What is erectile dysfunction?
Erectile Dysfunction (ED) is a problem partly resulting from the increasing prevalence of diabetes and obesity-related vascular (blood vessel) problems. It is men in the 65 years plus group who have the highest incidence of ED, but it is younger men, who are still more sexually active than their older peers, who feel the most impact from this problem, as they strive to maintain normal sexual activity.
While stress, exhaustion and emotional problems may contribute to ED, in 80-90% of cases there is an underlying physical or medical condition. ED is often an early warning sign of cardiovascular problems such as high blood pressure, arterial plaquing or diabetes. ED suffers are nearly 40% more likely to have high blood pressure compared with non-sufferers.
Vascular disease is by far the most common cause of ED. In order for the penis to become erect, blood must flow easily and freely into the penile arteries which relax and widen allowing more blood in than can escape. This causes the spongy tissues of the penis to swell and harden and become erect. If the arteries become plaqued and partially blocked, this blood flow is inhibited, and full erection becomes difficult or impossible. If this is the cause of a man’s ED, it is important to realise that the arterial blockage in the penis is most likely reflective of a similar arterial condition throughout the rest of the body. ED should always be medically investigated as it may prove to be a first warning sign of underlying undiagnosed arterial disease.
Common causes of erectile dysfunction
- Vascular (blood vessel) problems such as atherosclerosis
- Some drugs, including: antihistamines, antihypertensives (blood pressure medication), antidepressants, antipsychotics, tranquilizers
- Alcohol and tobacco
- Hormonal problems
- Underactive thyroid
- Low testosterone levels
- High oestrogen or prolactin levels
- Pelvic trauma or injury
- Psychological or psychiatric problems (only 10% of cases), such as stress, anxiety and relationship problems.
Prevention and treatment
- Start with a visit to your GP or pharmacist
The medical investigation of ED may include blood tests for cholesterol and other lipid levels and blood pressure checks, to establish if there is a cardiovascular cause of ED. The doctor may also carry out tests for diabetes, hypothyroidism, testosterone, prolactin and oestrogen levels. Many pharmacists are qualified to assess patients for ED and supply treatment without a prescription.

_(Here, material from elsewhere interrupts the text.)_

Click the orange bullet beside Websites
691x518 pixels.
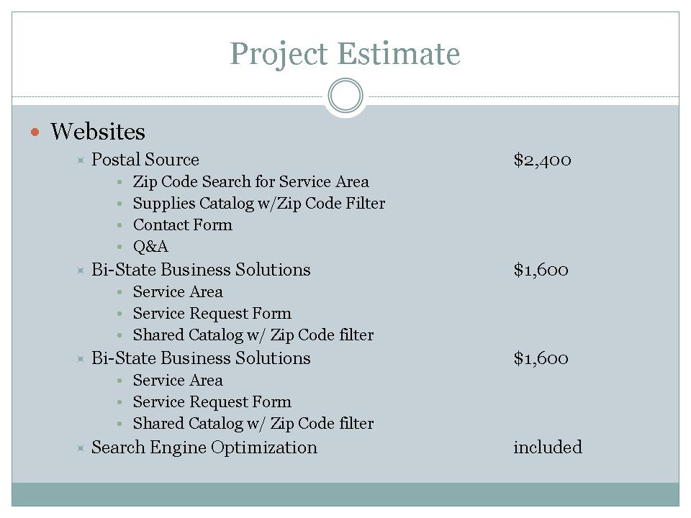[x=35, y=132]
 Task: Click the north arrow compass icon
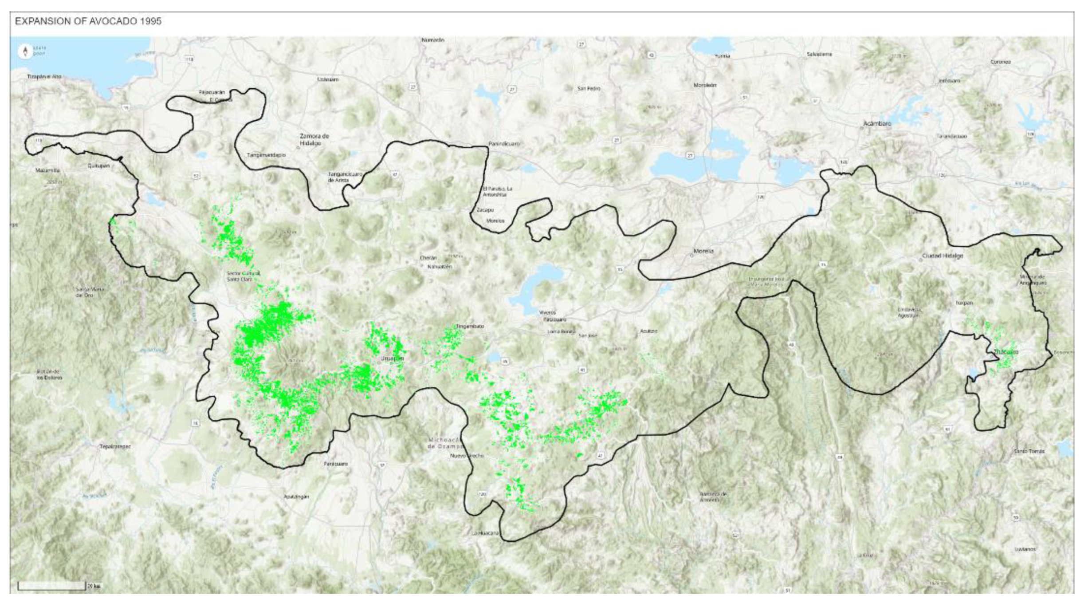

- Stop smoking and drinking
Long-term cigarette smoking or alcohol consumption can contribute significantly to the development of ED, as well as increasing the risk of cardiovascular disease. As few as two cigarettes a day have been shown to diminish erectile strength. If you are taking pharmaceutical drugs check with your doctor to ensure that ED is not a recognised side-effect of your medication.
- Good nutrition
Optimum nutrition is important for the health of the male reproductive and nervous system. Ensure that you are eating adequate protein; plenty of fruits and vegetables rich in antioxidants; and zinc-rich foods such as shellfish, nuts and seeds, liver, oysters and legumes.
- Exercise regularly and limit stress
Regular aerobic activity is vital for the health of the cardiovascular system and consequently, also the health of the penis. Aim to exercise aerobically for at least 30 minutes four times weekly. Check with your doctor before beginning an exercise program. Being overly stressed and anxious can affect both your sex drive and erection, so take a good look at your stress levels and do what you can to restore balance and limit stress.
- ED treatments
There is now a wide range of treatment available for men with ED. Pharmaceutical solutions include oral drugs that cause the blood vessels in the penis to relax so that more blood may flow into the penis. This does not happen spontaneously, normal sexual activity is needed. The effects can last for up to 36 hours depending on your choice of medication. Other drug-free treatment options include vacuum pumps; penile implants and vascular surgery. Vacuum pumps work by creating a vacuum around the penis which draws blood into the penis allowing engorgement. Penile implants are surgically inserted into the penis, allowing the penis to be “pumped” up by the patient, at will. Psychotherapy and counselling may also be appropriate ED treatments when there are underlying problems with depression, stress, anxiety or difficulties within a relationship.